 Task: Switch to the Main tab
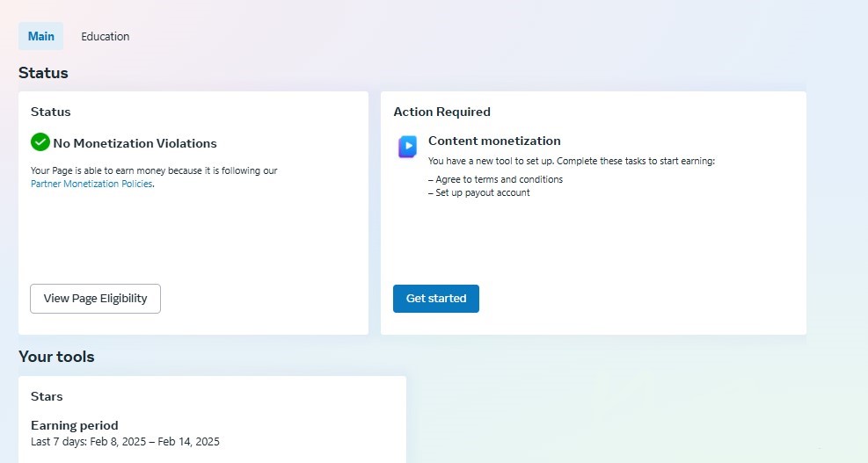[41, 37]
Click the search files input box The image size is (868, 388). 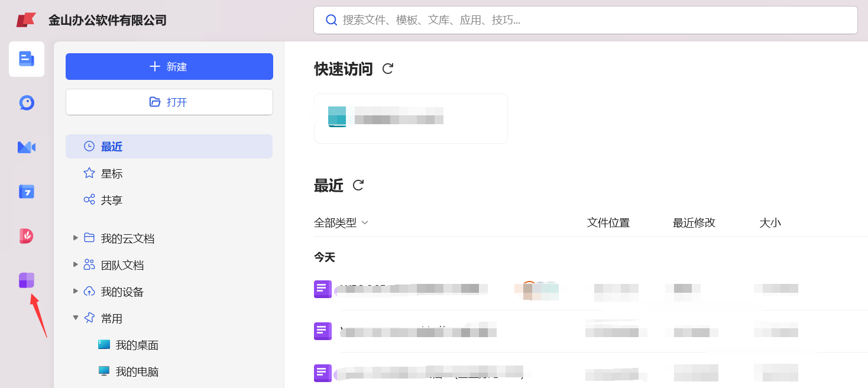[585, 20]

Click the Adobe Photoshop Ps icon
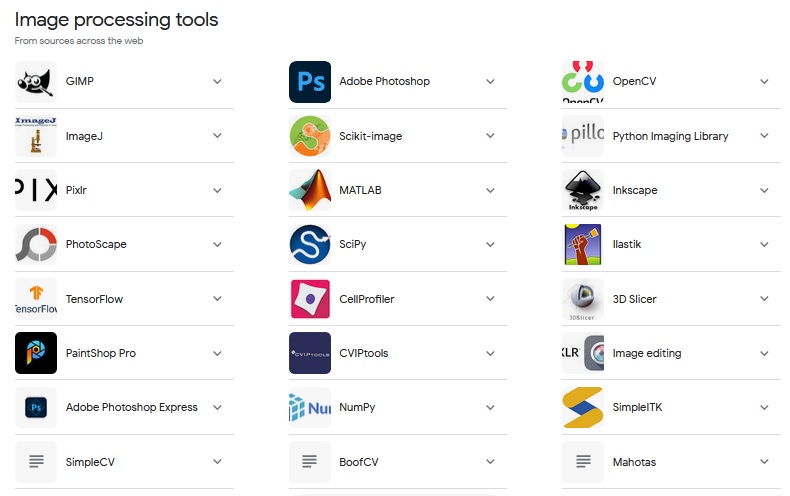pyautogui.click(x=310, y=82)
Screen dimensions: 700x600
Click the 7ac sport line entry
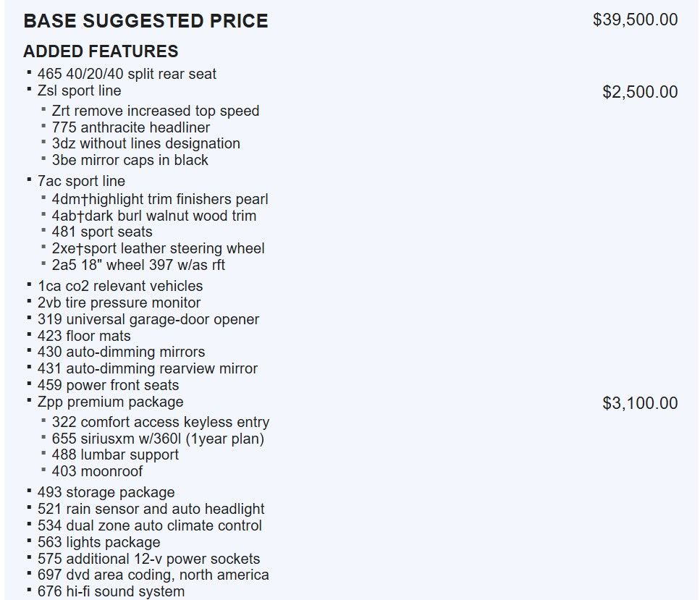(x=81, y=181)
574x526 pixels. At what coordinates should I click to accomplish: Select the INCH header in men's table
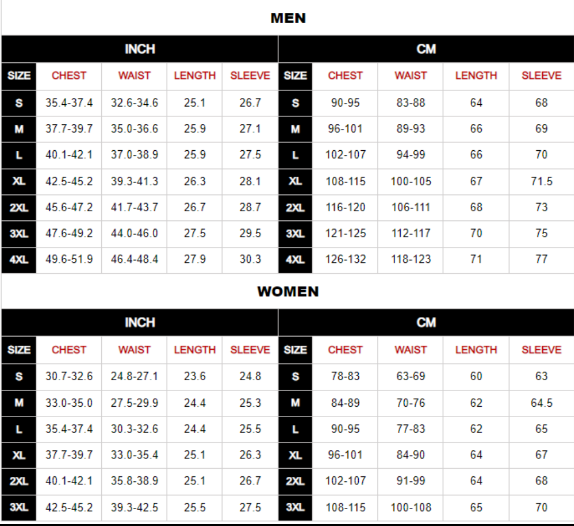pyautogui.click(x=140, y=49)
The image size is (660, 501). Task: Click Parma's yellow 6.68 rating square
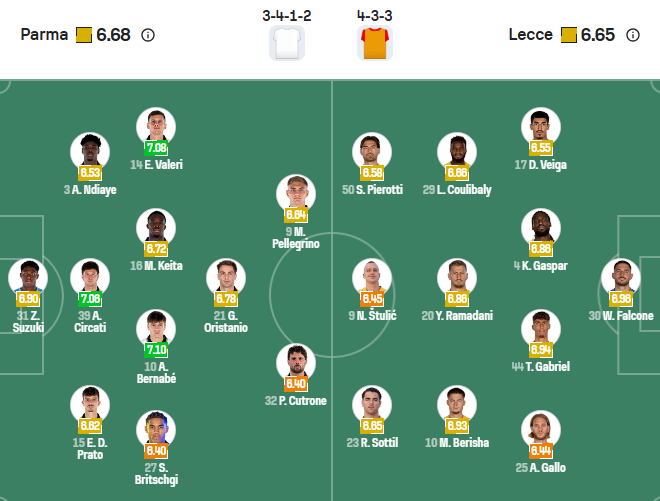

::::::::::

## Work instructions
Give back the lines from the one containing "Screen dimensions: 700x600" through the last line of the records above exactly as they appear, both included, and no pictures.

## Answer space
Screen dimensions: 700x600
Click the 7ac sport line entry
(x=81, y=181)
574x526 pixels. At what coordinates should I click to accomplish: Select the INCH header in men's table
pyautogui.click(x=140, y=49)
The image size is (660, 501). Task: Click Parma's yellow 6.68 rating square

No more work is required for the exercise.